» Text:
______

A poorly designed part can frustrate your press brake technician, create inconsistent parts, lower part quality, increase scrap rates, and just like that … your profits are gone. The good news is that it does not need to be that way. With a little forethought and knowledge of basic hydraulic press brake design rules, many common forming issues will magically disappear.
Minimum Flange Height
What is the minimum flange height possible in a given part? This depends on the style of bend, die opening, die radius, punch nose radius, and forming method.
In a straightforward bend (see Figure 1), the flange height should be at least two times the material thickness plus the inside bend radius. This works under perfect conditions, using the correct die-width-to-bend-radius relationship. Circumstances may vary among different bending jobs, but this rule for minimum flange height still holds. Note that this does not address the minimum over a specific die width, a different but related topic that I’ll cover in a future column.
The die opening and the die radius (see Figure 2) play a significant role when the flange height is at or near its minimum. Press brake die radii can have either a sharp edge or a compound-radius edge.
Sharp-edge die radii are designed to catch short flanges. The compound-radius corners are designed to reduce the amount of die marking found on the part after forming, caused by kinetic friction between the sheet metal and the die. As the punch applies force, it pushes the material into the die space to create the bend. That same downward force is being applied at the die radius. As the part is pushed into the die space, it drags the sheet over the die radius; that dragging motion can scar the material surface.

______

(Rows on where targets are located)

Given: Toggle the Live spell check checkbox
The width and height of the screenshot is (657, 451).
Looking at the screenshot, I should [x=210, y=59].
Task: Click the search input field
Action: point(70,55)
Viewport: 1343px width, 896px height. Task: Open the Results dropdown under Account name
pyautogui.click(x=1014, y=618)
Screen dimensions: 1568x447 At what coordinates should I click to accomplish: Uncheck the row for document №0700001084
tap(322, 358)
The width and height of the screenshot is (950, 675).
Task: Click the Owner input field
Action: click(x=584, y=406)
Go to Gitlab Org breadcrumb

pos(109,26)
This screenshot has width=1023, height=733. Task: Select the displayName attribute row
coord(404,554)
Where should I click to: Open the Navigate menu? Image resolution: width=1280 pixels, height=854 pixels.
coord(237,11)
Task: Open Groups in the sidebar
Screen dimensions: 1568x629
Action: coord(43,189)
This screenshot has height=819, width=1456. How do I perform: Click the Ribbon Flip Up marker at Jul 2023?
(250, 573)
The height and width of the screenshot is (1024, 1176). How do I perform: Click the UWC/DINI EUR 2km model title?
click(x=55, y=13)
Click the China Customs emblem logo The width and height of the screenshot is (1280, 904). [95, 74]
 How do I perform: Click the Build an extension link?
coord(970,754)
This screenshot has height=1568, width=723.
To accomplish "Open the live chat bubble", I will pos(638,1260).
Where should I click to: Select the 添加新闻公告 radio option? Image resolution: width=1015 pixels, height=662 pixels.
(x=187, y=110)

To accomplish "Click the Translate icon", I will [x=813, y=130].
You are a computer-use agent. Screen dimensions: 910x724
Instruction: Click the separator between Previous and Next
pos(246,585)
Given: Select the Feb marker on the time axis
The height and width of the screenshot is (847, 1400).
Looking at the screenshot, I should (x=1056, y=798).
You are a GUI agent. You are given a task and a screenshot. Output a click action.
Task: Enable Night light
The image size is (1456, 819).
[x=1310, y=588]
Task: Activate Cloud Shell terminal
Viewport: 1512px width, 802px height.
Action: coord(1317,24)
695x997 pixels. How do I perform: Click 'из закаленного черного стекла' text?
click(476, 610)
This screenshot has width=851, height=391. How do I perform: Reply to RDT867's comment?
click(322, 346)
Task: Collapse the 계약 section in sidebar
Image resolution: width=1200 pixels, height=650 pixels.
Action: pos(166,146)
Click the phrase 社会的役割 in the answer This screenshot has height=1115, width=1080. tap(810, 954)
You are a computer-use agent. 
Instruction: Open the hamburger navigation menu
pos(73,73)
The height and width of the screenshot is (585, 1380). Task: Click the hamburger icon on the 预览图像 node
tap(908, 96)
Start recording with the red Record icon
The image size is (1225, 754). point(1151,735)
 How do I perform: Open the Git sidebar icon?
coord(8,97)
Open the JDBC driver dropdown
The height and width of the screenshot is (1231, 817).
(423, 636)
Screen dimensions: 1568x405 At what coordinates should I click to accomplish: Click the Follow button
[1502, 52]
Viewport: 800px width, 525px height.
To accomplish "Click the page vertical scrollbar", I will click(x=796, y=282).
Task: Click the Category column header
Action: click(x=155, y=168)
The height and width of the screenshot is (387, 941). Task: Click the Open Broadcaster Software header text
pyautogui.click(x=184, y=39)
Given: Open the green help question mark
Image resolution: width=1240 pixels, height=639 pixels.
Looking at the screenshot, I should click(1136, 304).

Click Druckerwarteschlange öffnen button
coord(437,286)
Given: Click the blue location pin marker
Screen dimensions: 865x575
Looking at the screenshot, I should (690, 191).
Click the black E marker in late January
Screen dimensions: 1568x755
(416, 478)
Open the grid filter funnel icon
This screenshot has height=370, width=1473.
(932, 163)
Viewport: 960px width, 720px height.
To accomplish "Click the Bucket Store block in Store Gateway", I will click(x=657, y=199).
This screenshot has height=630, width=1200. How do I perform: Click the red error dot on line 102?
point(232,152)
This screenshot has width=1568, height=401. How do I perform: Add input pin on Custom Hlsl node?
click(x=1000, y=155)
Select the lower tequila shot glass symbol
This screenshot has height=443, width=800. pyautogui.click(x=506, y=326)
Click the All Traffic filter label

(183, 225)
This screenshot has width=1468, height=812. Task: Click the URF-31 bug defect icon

______

» Exercises to complete:
1. In the press brake design text, what should the flange height be in a straightforward bend?
2. Carry the press brake design text forward from the point where it stops.

» Responses for each task:
1. At least two times the material thickness plus the inside bend radius.

2.
If your die has a compound or large radius on both corners of the die, the formula—Minimum flange = 2Mt + Ir—may no longer be valid. Why? Because the sheet edge might not catch the edge of the die, and the workpiece probably will snap down into the die space. If the part does catch by chance, the bend may not be acceptable as every bend will be slightly different from the last. If you need to bend very short flanges, you usually will need a die with a sharp radius.
One option might be to go to a narrower die width, where the compound radius might catch the flange and make the bend. But you have other issues to deal with, tonnage being the primary one. You could end up bottoming the punch in the smaller die, which will change the inside bend radius, the bend allowance, and the bend deduction.
A perfect bend is where the inside bend radius is equal to the material thickness. This is where the 8x rule for die selection applies: The die width or opening is equal to eight times the material thickness. You might be able to go to a 6x die opening safely, which can allow the die to catch the flange edge and make the bend. However, you need to ensure you know how to go to a 6x die width safely, because improper use or an overtonnage situation can damage the tooling and the press brake and, even worse, possibly injure the operator.
If you form a flange that’s tapered down to the bend line, you’ll see a significant amount of distortion in the bend (see Figure 3). Once the taper hangs out over the die space, the flange is no longer supported by the die shoulder and die radius. The material that is supported by the die radius will bend upward as it should. However, the flange’s tapered, unsupported area will bend downward from the die radius to the bend’s center, opposite from what is needed. This creates a convex area along the bend and causes the part to twist under the punch nose. This twisting will taper the bend angle and the height dimension of the flange, usually throwing the workpiece out of tolerance.
You could use a smaller die opening, but that would only limit the deformed area’s size, so using a smaller die width is not the best option.What will work is modifying the part design so that the taper’s inner edge ends at a point that’s two times the material thickness plus the radius dimension (see Figure 4).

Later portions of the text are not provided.